Stored data:
--- START ---

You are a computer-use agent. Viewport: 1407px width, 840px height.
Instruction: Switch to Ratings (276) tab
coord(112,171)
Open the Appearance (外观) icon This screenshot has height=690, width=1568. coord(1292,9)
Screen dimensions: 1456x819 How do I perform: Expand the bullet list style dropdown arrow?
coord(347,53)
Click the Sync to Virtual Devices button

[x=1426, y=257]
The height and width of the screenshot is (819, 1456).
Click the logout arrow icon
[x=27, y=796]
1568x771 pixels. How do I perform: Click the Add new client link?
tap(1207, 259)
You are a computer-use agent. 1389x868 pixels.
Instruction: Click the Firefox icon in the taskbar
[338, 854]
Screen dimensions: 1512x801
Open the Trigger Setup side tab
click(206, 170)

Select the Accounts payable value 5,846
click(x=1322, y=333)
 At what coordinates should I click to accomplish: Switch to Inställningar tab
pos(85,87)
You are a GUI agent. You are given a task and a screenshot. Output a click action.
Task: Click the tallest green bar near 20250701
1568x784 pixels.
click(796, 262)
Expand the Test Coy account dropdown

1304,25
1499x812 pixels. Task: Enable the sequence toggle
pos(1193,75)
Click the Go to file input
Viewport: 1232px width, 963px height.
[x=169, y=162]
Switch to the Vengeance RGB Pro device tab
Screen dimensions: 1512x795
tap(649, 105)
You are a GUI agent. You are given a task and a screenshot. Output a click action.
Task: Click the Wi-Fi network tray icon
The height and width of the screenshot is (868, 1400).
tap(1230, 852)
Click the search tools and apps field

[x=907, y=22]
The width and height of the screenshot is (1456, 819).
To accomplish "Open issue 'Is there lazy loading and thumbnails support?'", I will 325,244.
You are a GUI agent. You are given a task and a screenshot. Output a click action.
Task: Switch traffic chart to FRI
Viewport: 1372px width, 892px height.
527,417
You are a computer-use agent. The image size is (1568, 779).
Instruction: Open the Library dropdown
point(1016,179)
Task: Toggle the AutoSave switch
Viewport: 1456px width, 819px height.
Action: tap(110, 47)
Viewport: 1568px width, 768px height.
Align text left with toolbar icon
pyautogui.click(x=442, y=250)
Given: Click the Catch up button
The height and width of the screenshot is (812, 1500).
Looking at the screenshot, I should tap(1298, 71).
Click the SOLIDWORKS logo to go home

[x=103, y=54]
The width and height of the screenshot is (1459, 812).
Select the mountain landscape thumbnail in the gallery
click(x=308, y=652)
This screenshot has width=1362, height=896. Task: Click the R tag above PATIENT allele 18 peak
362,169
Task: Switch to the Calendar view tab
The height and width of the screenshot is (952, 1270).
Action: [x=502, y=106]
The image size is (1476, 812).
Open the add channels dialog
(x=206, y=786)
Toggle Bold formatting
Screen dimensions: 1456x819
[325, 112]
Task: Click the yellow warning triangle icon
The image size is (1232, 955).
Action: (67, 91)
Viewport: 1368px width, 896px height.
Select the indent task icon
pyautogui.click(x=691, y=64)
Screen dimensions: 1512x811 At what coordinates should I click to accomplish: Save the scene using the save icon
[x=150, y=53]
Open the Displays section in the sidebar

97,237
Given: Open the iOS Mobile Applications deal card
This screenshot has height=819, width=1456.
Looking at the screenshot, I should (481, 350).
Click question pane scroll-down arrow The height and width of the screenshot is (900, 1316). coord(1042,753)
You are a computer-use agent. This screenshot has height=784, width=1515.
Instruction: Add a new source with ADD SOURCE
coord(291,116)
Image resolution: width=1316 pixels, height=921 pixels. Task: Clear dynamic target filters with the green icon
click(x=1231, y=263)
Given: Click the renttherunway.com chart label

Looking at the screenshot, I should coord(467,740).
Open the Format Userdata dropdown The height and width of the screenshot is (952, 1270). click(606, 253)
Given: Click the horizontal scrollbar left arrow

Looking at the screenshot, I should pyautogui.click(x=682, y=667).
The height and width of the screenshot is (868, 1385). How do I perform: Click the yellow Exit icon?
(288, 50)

--- END ---

PROBLEM DESCRIPTION
Please retype exactly the line containing "Task: Switch to the Calendar view tab" and each line after it to the end of the records, and nothing more.

OUTPUT BELOW
Task: Switch to the Calendar view tab
The height and width of the screenshot is (952, 1270).
Action: [x=502, y=106]
The image size is (1476, 812).
Open the add channels dialog
(x=206, y=786)
Toggle Bold formatting
Screen dimensions: 1456x819
[325, 112]
Task: Click the yellow warning triangle icon
The image size is (1232, 955).
Action: (67, 91)
Viewport: 1368px width, 896px height.
Select the indent task icon
pyautogui.click(x=691, y=64)
Screen dimensions: 1512x811 At what coordinates should I click to accomplish: Save the scene using the save icon
[x=150, y=53]
Open the Displays section in the sidebar

97,237
Given: Open the iOS Mobile Applications deal card
This screenshot has height=819, width=1456.
Looking at the screenshot, I should (481, 350).
Click question pane scroll-down arrow The height and width of the screenshot is (900, 1316). coord(1042,753)
You are a computer-use agent. This screenshot has height=784, width=1515.
Instruction: Add a new source with ADD SOURCE
coord(291,116)
Image resolution: width=1316 pixels, height=921 pixels. Task: Clear dynamic target filters with the green icon
click(x=1231, y=263)
Given: Click the renttherunway.com chart label

Looking at the screenshot, I should coord(467,740).
Open the Format Userdata dropdown The height and width of the screenshot is (952, 1270). click(606, 253)
Given: Click the horizontal scrollbar left arrow

Looking at the screenshot, I should pyautogui.click(x=682, y=667).
The height and width of the screenshot is (868, 1385). How do I perform: Click the yellow Exit icon?
(288, 50)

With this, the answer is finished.